ISLAMABAD: The Finance Ministry has been asked by the International Monetary Fund (IMF) to submit a fresh report regarding the losses incurred by state-owned enterprises, Geo News learnt from sources on Monday.

The Fund’s mission, which is currently in Pakistan to review the country’s loan tranche, said it won’t accept the reports based on old statistics, the sources said.

Therefore, it has demanded that the Central Monitoring Unit team submit its first updated assessment report for the first quarter of the current financial year.

The IMF’s review mission is in Pakistan currently to complete the first review under the $3 billion loan programme and the possibility of releasing the second tranche of $700 million by the end of December 2023. The tranche would go through if both sides are able to strike a staff-level agreement at the end of the talks.

Pakistan and the IMF teams are currently holding technical-level talks while the policy-level talks will be held next week from November 13-16.

The Finance Ministry, on the other hand, has sought time from the IMF for submission of the report by December 2023, sources added.

In its reply to the Fund’s delegation, the team said that government-owned enterprises are currently under scrutiny and the new statistical report will soon be completed, the sources said.

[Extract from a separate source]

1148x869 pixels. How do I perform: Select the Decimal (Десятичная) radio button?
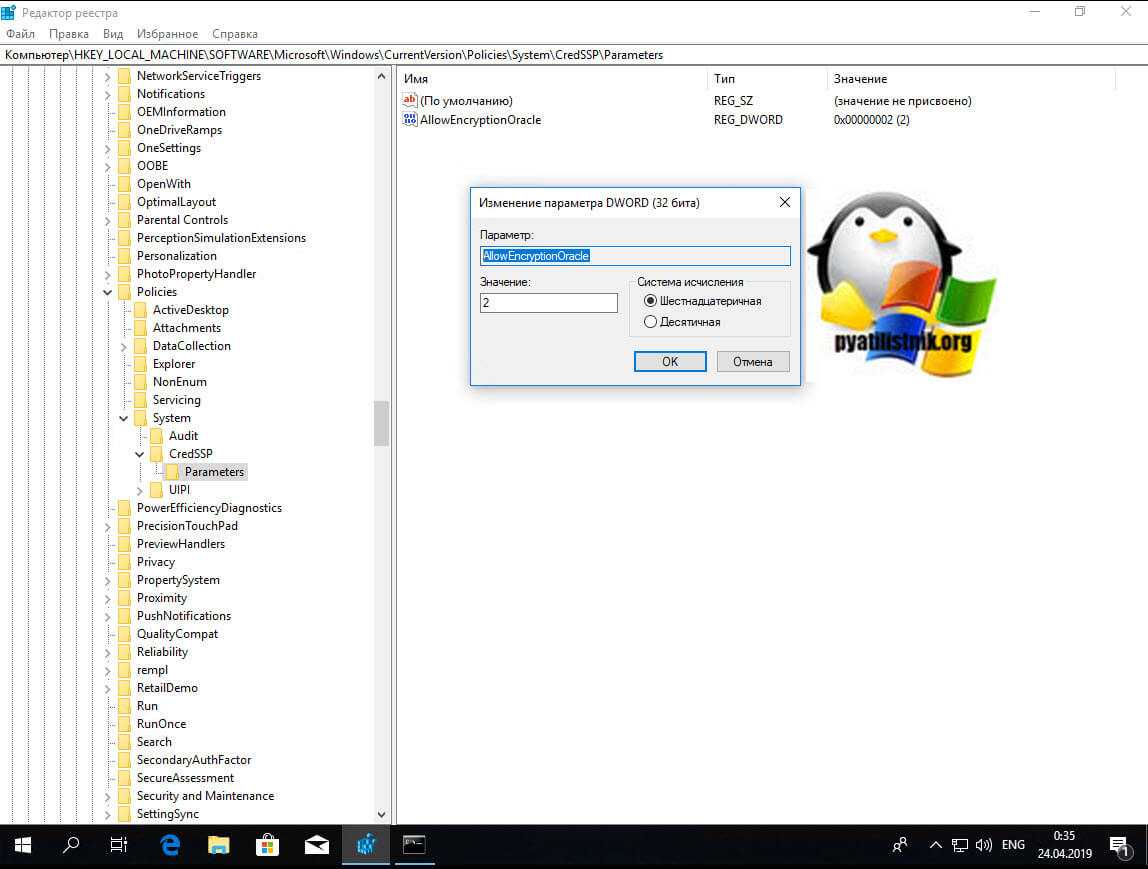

Pakistan’s fiscal framework IMF’s focus

Earlier today, The News reported that the visiting IMF mission is focused on Pakistan’s fiscal framework for the ongoing financial year 2023-24 to turn the primary deficit into surplus under the $3 billion standby arrangement (SBA).

The IMF is not concerned by the overall rising fiscal deficit due to the escalating debt servicing of Rs1 trillion for the current fiscal year. The government has planned to keep a lid on the debt servicing bill till Rs7.3 trillion but the IMF has forecast that it may balloon up to Rs8.3 trillion till the end of June 2024.

The primary surplus means that the deficit would be calculated by excluding debt servicing in the shape of principal and mark-up amounts requirement on domestic and foreign loans.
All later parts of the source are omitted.